There was
turmoil and chagrin at The Washington Post after monthly magazine
Vanity Fair unmasked Watergate source Deep Throat after 30 years,
writes Jeffrey Blyth in New York.
Vanity Fair began working on
the story a year ago when it was approached by a lawyer-writer, John
O’Connor, who claimed he knew the secret. At first the magazine –
better known for its celebrity spreads – was sceptical, but then it
realised something rang true. “It was too odd not to be true,” said a
spokesman. All that remained was for the FBI’s former deputy head Mark
Felt (pictured right with his grandson), now aged 91, to confirm it was
him.
The Washington Post, whose investigation into the scandal
led to President Nixon’s resignation, would not comment at first, but
once the story was on every TV and radio station, it confirmed on its
website that Felt was indeed the mystery informant.
Former Post
editor Ben Bradlee – one of the few on the paper who knew the secret,
other that reporters Bob Woodward and Carl Bernstein – said: “I had no
idea it was coming. It really landed on us.”

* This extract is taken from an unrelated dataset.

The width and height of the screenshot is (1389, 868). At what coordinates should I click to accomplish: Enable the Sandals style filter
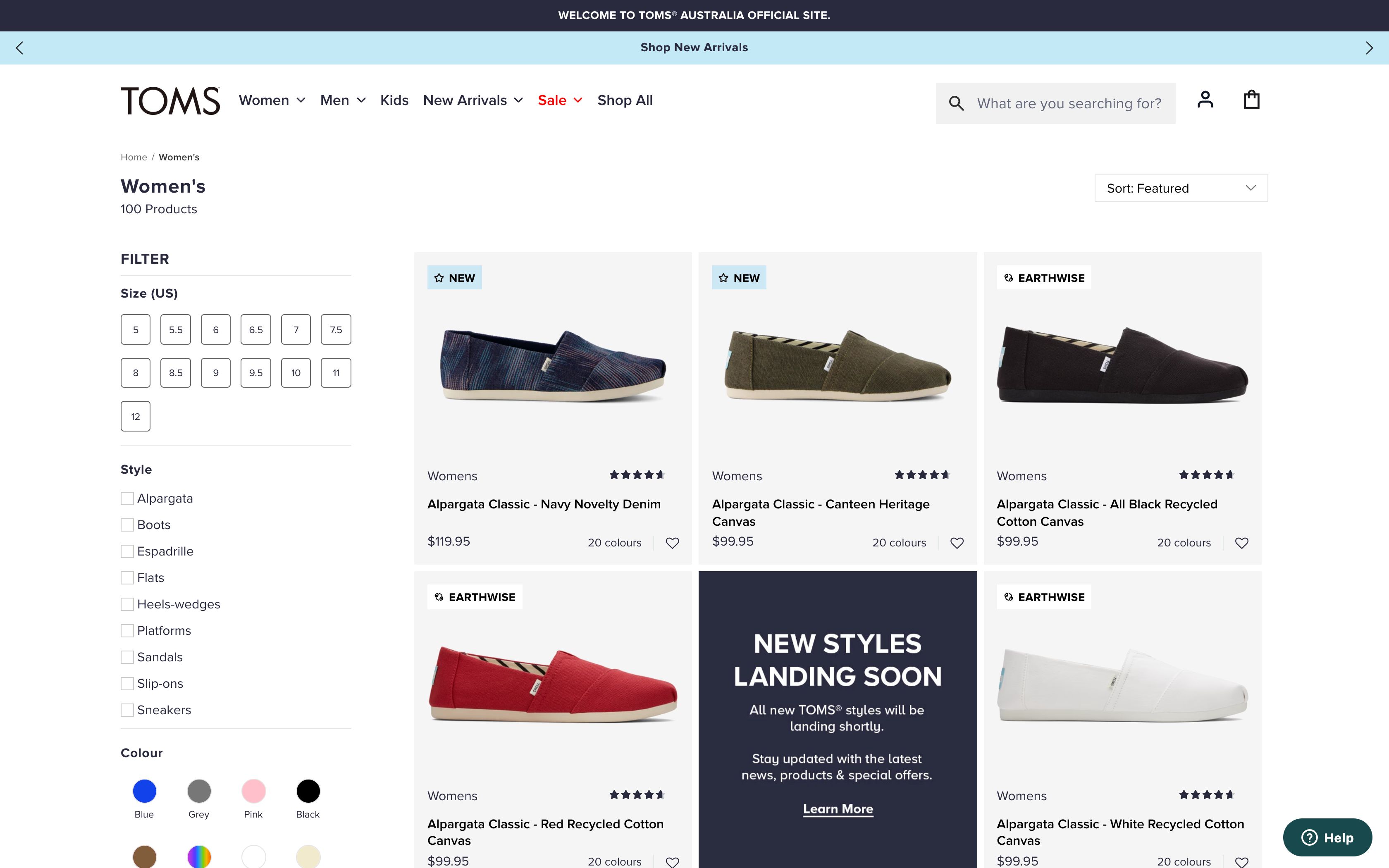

For years the paper had promised the name of their informant would only be revealed on his death.
Vanity
Fair had deliberately not contacted Woodward or Bernstein to check the
story, knowing probably that they might only deny it.
The Post
admitted that the hours between the first report of the Vanity Fair
story and the final acknowledgement of the truth were frantic.
Bradlee added: “What stuns me is that the secret lasted so long.”